I think this is the part where the constraint earns its keep, because it doesn’t just prevent misuse. It guides you toward a design where each service is responsible for its own runtime behavior. The container manages construction, everything after that is the service’s job.

The Container Disappears After Bootstrap

Insight: A container that persists after bootstrap is a service locator waiting to happen. wpdi discards it structurally.

The container exists during one phase: bootstrap. After that, it’s gone.

Here’s the full plugin entry point:

// plugin.php
require_once __DIR__ . '/vendor/autoload.php';

DemoApp::boot( __FILE__ );

And the composition root:

class DemoApp extends Scope {
	protected function bootstrap( Resolver $resolver ): void {
		if ( defined( 'WP_CLI' ) && \WP_CLI ) {
			$resolver->get( CensusCommand::class )->register();
		}

		add_action(
			'rest_api_init',
			static fn() => $resolver->get( CensusEndpoint::class )->register()
		);
	}
}

bootstrap() receives a Resolver – a read-only view with get() and has(), no bind(). You resolve your entry-point services, register hooks, and return. After bootstrap() completes, the container is discarded. No reference is stored anywhere.

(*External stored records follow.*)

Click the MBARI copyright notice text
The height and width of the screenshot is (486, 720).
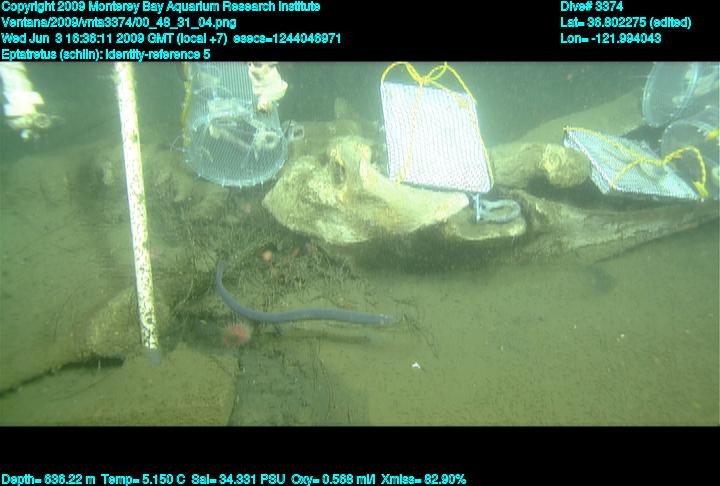(x=160, y=7)
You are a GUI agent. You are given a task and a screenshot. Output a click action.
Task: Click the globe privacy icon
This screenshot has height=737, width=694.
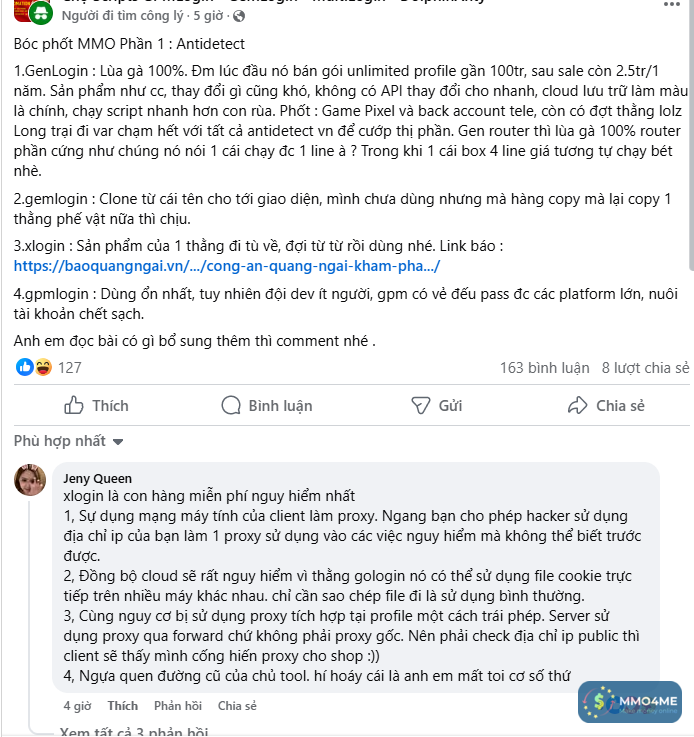pos(238,17)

This makes the service locator pattern structurally impossible. There’s no app()->make() you can call later. Every dependency must be declared in the constructor, resolved at boot time, and held as a direct reference. If a class needs something, it says so in its signature. No hidden runtime lookups.

A side effect: hooks can’t be registered in constructors. That’s a known anti-pattern in WordPress plugin architecture – it conflates construction with registration and makes classes impossible to instantiate in tests. wpdi prevents it by default, not by convention.

Try It in Five Minutes

I’ve set up a playground repo that puts all of this in a working WordPress plugin. The setup is three commands:

git clone https://github.com/stracker-phil/wpdi-playground.git
cd wpdi-playground/demo-plugin && composer install
cd .. && ddev start

The demo plugin generates fictional 1789 census records. The dependency chain is non-trivial: Runner depends on CharacterFactory, which depends on four leaf services that each declare their own typed dependencies. All of it autowired from constructor signatures alone.

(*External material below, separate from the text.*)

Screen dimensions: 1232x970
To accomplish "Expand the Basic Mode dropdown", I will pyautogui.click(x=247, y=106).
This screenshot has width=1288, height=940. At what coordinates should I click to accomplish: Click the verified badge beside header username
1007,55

# Generate a census record
ddev wp census --name=Marie

# Explore the container
ddev wp di list
ddev wp di inspect Runner
ddev wp di compile

ddev wp di inspect Runner shows the full dependency tree. ddev wp di list shows every registered service. The code is intentionally simple – the architecture is the point, not the business logic.

Scope and Limits

wpdi is designed for plugin-internal dependency graphs. It doesn’t replace WordPress hooks for cross-plugin communication, and it won’t help with inter-plugin service sharing. Every service is a singleton – if you need per-request state, wrap it in a typed value object rather than fighting the container. The 18 ADRs in the repo document every constraint and the reasoning behind it. If you prefer to explore interactively, the repo is connected to DeepWiki – you can browse the architecture or ask questions about specific design decisions directly.

That said, a single constraint – everything is typed – unlocks autowiring, eliminates manual wiring, and makes the dependency graph statically analyzable. If you want to evaluate the approach, clone the playground repo and run ddev wp di inspect Runner. Then look at wpdi-config.php – that’s all the configuration there is.